Early, postinjection technetium Tc 99m sestamibi scintigraphy–single-photon emission computed tomography (MIBI-SPECT) can be used as the only localizing study for focused parathyroidectomy in patients with primary hyperparathyroidism.
During a 26-month period, 82 consecutive patients with primary hyperparathyroidism underwent a standard planar scan using a double-tracer subtraction technique for localization. On the morning of surgery, each patient received radiolabeled technetium Tc 99m sestamibi for intraoperative detection and validation. We performed an early, postinjection SPECT study for comparison with the planar study.

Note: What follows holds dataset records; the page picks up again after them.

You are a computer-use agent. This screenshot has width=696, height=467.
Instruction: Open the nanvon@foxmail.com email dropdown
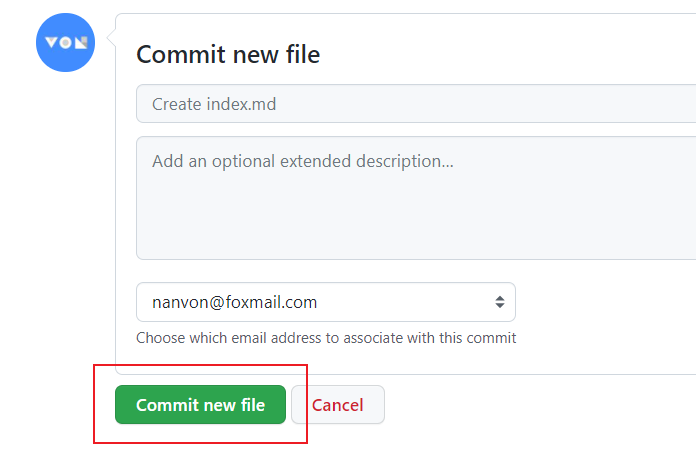326,302
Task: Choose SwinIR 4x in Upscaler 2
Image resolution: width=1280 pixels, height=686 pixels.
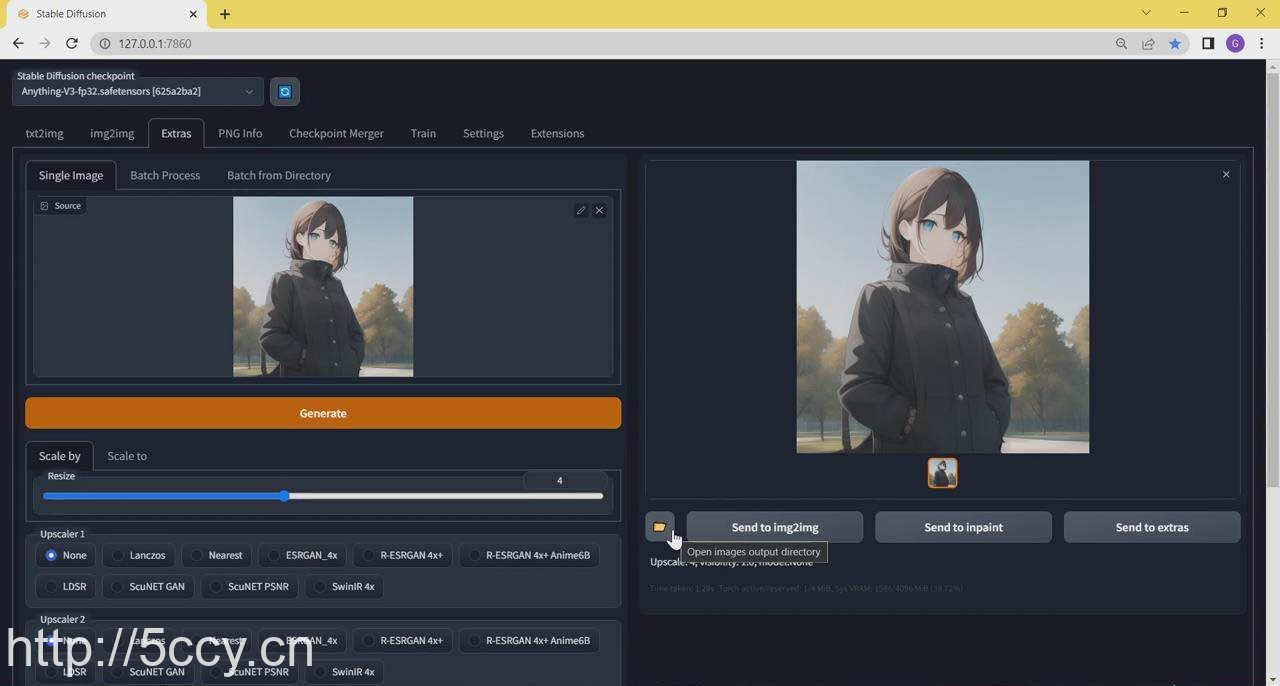Action: click(344, 671)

The SPECT study revealed a sensitivity of 96% vs 78% for the planar study. The SPECT study was helpful in locating adenomas in 10 patients with multinodular goiter disease, of whom 3 patients had ectopic adenomas and 2 patients had 2 adenomas each. A significant correlation was noted between uptake ratio and preoperative parathyroid hormone levels (r = 0.41; P = .04). No recurrent or persistent hyperparathyroidism was reported during a follow-up period of at least 6 months.
Our results encourage the use of preoperative SPECT as the only localizing study on the morning of the operation, both to select patients for minimally invasive radioguided surgery and to provide accurate 3-dimensional information on deeply seated or ectopic adenomas. This approach lowers the costs of preoperative localization and intraoperative validation to a single study. The intraoperative gamma probe technique enables the surgeon to focus the search, provides instant feedback regarding the progress of the operation, reduces surgical trauma and complications, and yields better cosmetic results.